BRIEF
Write out the lines of the listing below exactly as they appear, from the line with "Given: Open the Tencent Meeting taskbar icon" up to and including the line with "Action: 1012,107", and nothing else.

--- Start ---

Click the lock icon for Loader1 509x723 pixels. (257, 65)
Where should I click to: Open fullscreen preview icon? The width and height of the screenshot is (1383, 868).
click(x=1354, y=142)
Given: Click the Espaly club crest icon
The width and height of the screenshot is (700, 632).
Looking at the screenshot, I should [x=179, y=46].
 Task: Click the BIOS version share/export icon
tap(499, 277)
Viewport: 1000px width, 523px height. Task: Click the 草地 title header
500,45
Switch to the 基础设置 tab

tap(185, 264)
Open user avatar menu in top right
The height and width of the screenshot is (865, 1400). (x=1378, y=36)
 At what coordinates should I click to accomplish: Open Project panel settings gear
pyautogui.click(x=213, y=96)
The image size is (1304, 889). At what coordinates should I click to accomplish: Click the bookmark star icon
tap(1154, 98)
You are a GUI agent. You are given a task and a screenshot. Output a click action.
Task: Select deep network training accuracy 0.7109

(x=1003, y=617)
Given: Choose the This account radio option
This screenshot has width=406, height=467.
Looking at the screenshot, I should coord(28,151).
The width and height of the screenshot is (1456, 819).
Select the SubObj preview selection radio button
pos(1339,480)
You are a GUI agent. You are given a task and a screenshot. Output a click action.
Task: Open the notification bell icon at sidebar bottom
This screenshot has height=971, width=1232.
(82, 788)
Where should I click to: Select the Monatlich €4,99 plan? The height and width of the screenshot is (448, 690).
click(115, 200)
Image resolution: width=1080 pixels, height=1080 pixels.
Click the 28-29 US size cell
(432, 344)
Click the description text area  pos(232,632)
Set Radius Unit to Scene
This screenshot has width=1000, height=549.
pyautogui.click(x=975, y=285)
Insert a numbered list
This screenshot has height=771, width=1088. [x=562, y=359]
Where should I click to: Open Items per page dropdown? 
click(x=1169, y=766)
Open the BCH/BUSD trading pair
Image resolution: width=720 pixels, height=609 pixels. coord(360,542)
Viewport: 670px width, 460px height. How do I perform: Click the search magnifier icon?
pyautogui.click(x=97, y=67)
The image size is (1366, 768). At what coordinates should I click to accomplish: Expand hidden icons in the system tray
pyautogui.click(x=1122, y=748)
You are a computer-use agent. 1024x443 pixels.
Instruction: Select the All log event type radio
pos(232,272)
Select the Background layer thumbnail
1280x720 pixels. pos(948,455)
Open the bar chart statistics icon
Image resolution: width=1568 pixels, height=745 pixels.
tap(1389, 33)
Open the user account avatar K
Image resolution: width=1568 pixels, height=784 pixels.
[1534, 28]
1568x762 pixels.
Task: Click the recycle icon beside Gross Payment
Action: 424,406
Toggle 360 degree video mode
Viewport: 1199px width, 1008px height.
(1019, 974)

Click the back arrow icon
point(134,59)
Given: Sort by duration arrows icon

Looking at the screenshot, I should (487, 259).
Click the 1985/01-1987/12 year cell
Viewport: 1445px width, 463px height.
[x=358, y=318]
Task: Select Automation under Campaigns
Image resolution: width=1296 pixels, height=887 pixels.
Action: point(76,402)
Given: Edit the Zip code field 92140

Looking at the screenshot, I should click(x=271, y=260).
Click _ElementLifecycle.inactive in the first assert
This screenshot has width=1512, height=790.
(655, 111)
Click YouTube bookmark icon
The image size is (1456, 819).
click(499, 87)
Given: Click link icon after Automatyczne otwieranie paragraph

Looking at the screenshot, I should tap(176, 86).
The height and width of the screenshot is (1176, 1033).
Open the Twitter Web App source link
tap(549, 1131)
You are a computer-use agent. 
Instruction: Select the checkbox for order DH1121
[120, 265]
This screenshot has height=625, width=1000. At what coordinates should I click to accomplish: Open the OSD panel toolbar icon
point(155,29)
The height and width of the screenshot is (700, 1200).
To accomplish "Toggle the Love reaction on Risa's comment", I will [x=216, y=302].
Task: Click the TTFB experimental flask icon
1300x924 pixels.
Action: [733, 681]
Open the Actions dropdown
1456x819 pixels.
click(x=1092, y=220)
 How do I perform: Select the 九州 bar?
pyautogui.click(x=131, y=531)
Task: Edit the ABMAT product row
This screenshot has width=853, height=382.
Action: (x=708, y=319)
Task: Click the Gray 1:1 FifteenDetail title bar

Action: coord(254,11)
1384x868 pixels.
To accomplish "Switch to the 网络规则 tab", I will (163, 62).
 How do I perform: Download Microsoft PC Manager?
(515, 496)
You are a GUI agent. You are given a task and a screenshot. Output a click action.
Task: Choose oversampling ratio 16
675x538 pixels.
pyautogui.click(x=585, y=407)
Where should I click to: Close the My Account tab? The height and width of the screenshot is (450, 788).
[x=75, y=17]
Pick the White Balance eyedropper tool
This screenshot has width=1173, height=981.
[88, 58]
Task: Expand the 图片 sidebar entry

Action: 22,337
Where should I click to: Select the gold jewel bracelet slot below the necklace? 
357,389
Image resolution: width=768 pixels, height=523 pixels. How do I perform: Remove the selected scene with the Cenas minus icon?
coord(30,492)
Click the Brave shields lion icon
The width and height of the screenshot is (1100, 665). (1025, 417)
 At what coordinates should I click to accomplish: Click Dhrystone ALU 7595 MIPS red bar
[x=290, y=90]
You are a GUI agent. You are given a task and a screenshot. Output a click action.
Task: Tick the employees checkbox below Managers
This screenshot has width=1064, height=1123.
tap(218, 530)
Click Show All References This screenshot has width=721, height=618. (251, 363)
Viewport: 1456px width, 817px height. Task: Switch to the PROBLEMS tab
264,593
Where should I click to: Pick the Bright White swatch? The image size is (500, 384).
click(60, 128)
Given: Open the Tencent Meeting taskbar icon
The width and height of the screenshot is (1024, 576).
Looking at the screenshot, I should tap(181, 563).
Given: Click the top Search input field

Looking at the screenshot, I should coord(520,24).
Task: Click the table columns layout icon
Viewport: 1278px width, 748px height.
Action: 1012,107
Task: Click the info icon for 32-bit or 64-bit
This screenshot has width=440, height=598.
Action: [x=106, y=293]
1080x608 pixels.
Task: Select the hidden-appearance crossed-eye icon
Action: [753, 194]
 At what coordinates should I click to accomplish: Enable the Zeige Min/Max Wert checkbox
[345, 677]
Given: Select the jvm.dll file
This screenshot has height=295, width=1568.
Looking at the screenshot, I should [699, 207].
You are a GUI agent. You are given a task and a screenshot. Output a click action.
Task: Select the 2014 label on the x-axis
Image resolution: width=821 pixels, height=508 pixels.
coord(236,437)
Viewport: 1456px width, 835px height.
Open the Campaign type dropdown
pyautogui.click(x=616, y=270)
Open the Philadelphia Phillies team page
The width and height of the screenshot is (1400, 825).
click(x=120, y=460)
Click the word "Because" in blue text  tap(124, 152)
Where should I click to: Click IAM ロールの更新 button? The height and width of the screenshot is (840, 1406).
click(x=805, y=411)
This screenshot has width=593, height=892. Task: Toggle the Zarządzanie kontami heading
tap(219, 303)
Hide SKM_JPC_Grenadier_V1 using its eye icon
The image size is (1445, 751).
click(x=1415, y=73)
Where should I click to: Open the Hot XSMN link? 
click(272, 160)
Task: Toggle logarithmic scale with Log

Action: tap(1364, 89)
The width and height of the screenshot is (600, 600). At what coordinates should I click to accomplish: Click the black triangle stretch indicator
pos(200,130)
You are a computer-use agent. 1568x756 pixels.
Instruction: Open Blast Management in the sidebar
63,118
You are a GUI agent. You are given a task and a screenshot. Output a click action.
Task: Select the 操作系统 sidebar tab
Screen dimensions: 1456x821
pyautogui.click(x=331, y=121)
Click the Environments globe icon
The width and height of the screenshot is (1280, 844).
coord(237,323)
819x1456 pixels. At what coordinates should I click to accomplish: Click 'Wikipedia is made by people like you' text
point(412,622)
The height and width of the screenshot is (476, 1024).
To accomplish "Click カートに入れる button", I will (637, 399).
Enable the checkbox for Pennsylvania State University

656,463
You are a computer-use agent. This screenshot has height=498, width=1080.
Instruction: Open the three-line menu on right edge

--- End ---

ANSWER TO THE PROBLEM
Given: Open the Tencent Meeting taskbar icon
The width and height of the screenshot is (1024, 576).
Looking at the screenshot, I should tap(181, 563).
Given: Click the top Search input field

Looking at the screenshot, I should coord(520,24).
Task: Click the table columns layout icon
Viewport: 1278px width, 748px height.
Action: 1012,107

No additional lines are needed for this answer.